L’autre texte que je propose est tiré de Roppongi. Édition allemande et traduction française ont interverti titre et sous-titre, sonorités exotiques du nom propre et latines du rituel catholique : Roppongi. Requiem für einen Vater – Requiem pour un père. Roppongi. Écrivant ces lignes au Japon, j’avais choisi de passer ma première nuit dans ce pays au quartier de Roppongi à Tokyo : dans son livre, Winkler arpente plusieurs contrées littéraires et réelles, Autriche, Inde et Japon ; en voyage dans ce pays pour une tournée de lecture, il séjourne à l’ambassade d’Autriche, et c’est là qu’il apprend la mort de son père, dans le village de Carinthie ; le père qui, se disant autrefois offensé par les vitupérations de son fils contre le village, lui avait tout à la fois demandé de ne pas assister à son enterrement et prédit qu’il en aurait bien ainsi ; Winkler, aux antipodes, ne pourra prendre un avion à temps, et imagine l’esprit de son père s’envolant, sous forme de héron, d’un bassin du jardin japonais. Le quartier de Roppongi, entre touristes, gargotes, bars à filles, racoleurs, dealers et clinquant occidental du Grand Hyatt Tokyo (à ne pas confondre, comme je me suis aperçu que je le faisais au terme d’errances tokyoïtes, avec le Park Hyatt de Shinjuku où a été tournée une célèbre scène de Lost in translation) n’offre pas le cadre paisible et méditatif de Winkler mais, tout près de mon hôtel « fonctionnel », un cimetière suffit à évoquer ces lieux.
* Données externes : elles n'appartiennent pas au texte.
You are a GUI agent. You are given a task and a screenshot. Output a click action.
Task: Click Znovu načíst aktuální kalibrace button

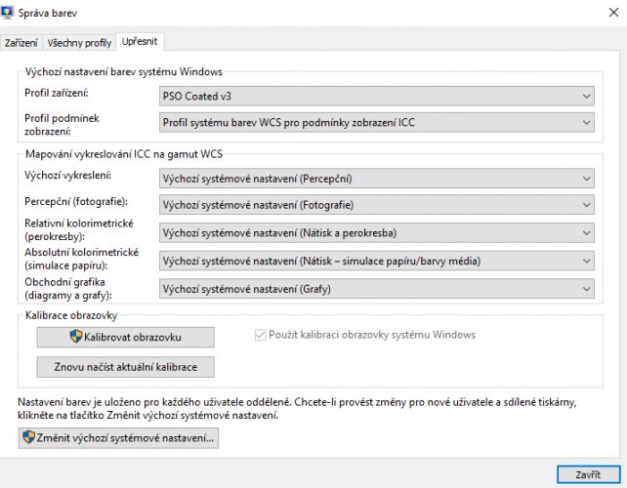[126, 367]
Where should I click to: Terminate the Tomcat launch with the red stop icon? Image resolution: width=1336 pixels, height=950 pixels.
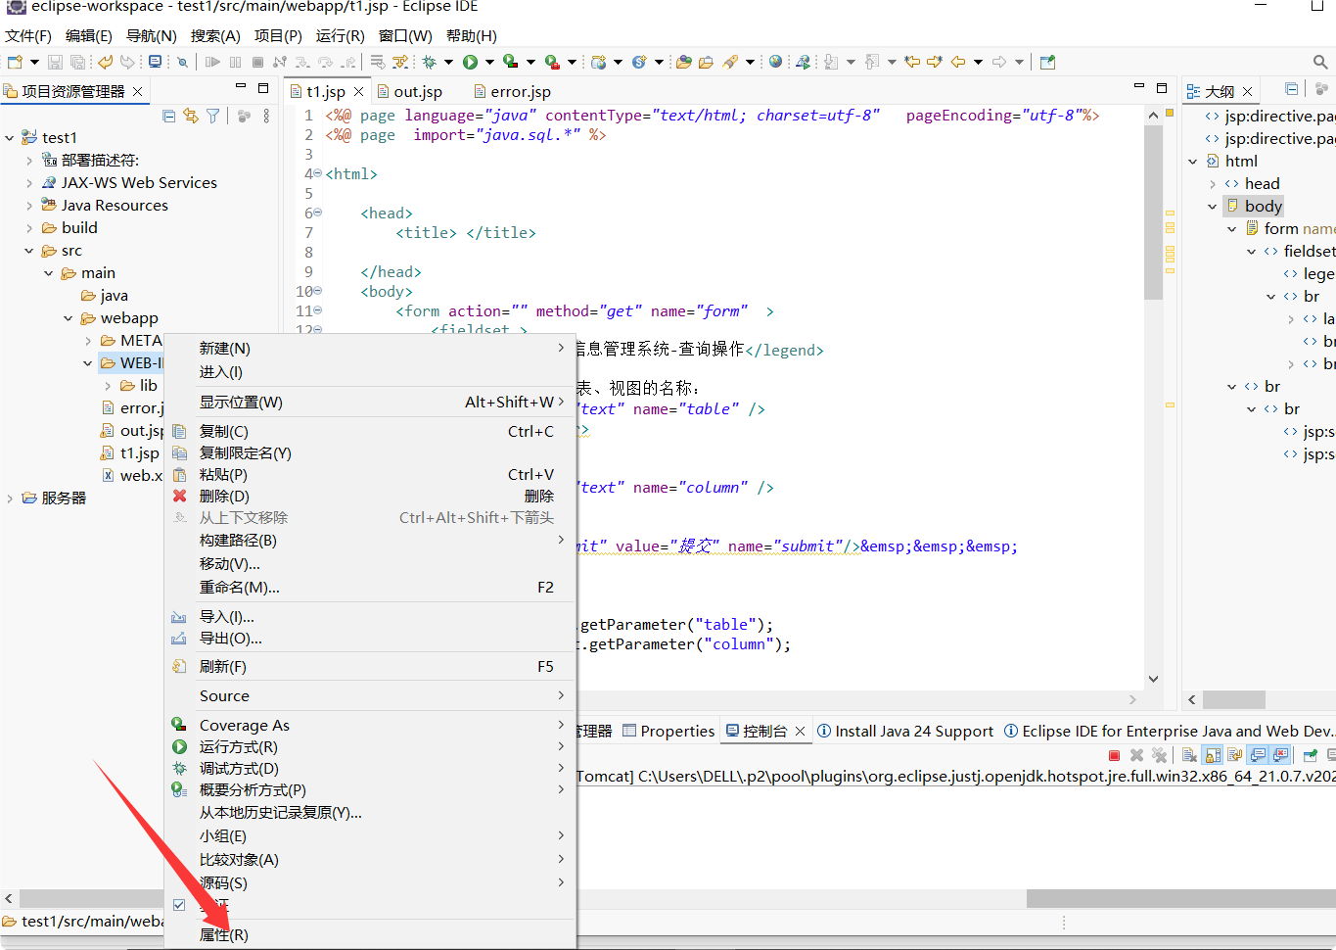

Josef Winkler, Roppongi. Requiem für einen Vater
Vor einer wandgroßen Glasscheibe stehend, schaute ich in den Garten hinaus, auf einen Teich, auf große, bedächtig schwimmende und ihre breiten Mäuler immer wieder öffnende, orangefarbene japanische Wakin-Fische, als ein weißer Reiher mit weit auseinandergebreiteten Flügeln am Rande des Teiches aufsetzte und mit seinem Schnabel ins Grünzeug hineinpickte. Der tote Vater hat sich also, dachte ich in diesem Augenblick des Schreckens, der Trauer, Sentimentalität, der Zufriedenheit und des Glücks, in der Gestalt eines weißen Reihers noch einmal bei mir blicken lassen, bevor er unter die Erde geschaufelt wird mit seinen langen dünnen roten Beinen, mit seinem erdig gewordenen spitzen, langen Schnabel, auf der Suche nach den Würmern seines zukünftigen Grabes in Roppongi. Am langen, weißgedeckten Mittagstisch im Salon der Botschaft starrte ich auf die unruhig sich im Kreis drehenden goldenen Fettaugen der Fritattensuppe, die der Vater, als wir Kinder waren, in einer der seltenen Stunden des Glücks, beim gemeinsamen Mittagessen „Spielleute“ nannte, und auf die millimeterlangen, zwischen den Fettaugen schwimmenden, grünen Schnittlauchschnipsel. Ich nahm das silberne Eßbesteck in die Hand, rührte von den Fleisch- und Fischspeisen keinen Bissen an, legte Messer und Gabel wieder lautlos auf die weiße Stoffserviette, reichte dem Ober mein leeres Glas, stand vom Tisch auf, durchwanderte den Speisesaal, trat mit dem wieder aufgefüllten Glas Cognac an die wandgroße Glasscheibe und schaute auf die großen, dicken, orangefarbenen Wakins mit ihren aufgerissenen und vorgestülpten Mäulern, die immer wieder mit ihren Köpfen über der Wasseroberfläche auftauchten. Der weiße Reiher war inzwischen verschwunden, und der Tod des Vaters kam wie gerufen, sein Fluch war in Erfüllung gegangen. – Wenn ich einmal nicht mehr bin, dann möchte ich nicht, daß du zu meinem Begräbnis kommst! – Nun war ich tatsächlich mehrere tausend Kilometer entfernt von seinem Sterbebett und von seinem Erdloch, das bereits ausgehoben war und in das sein Sarg mit Hanfstricken hinabgelassen werden wird.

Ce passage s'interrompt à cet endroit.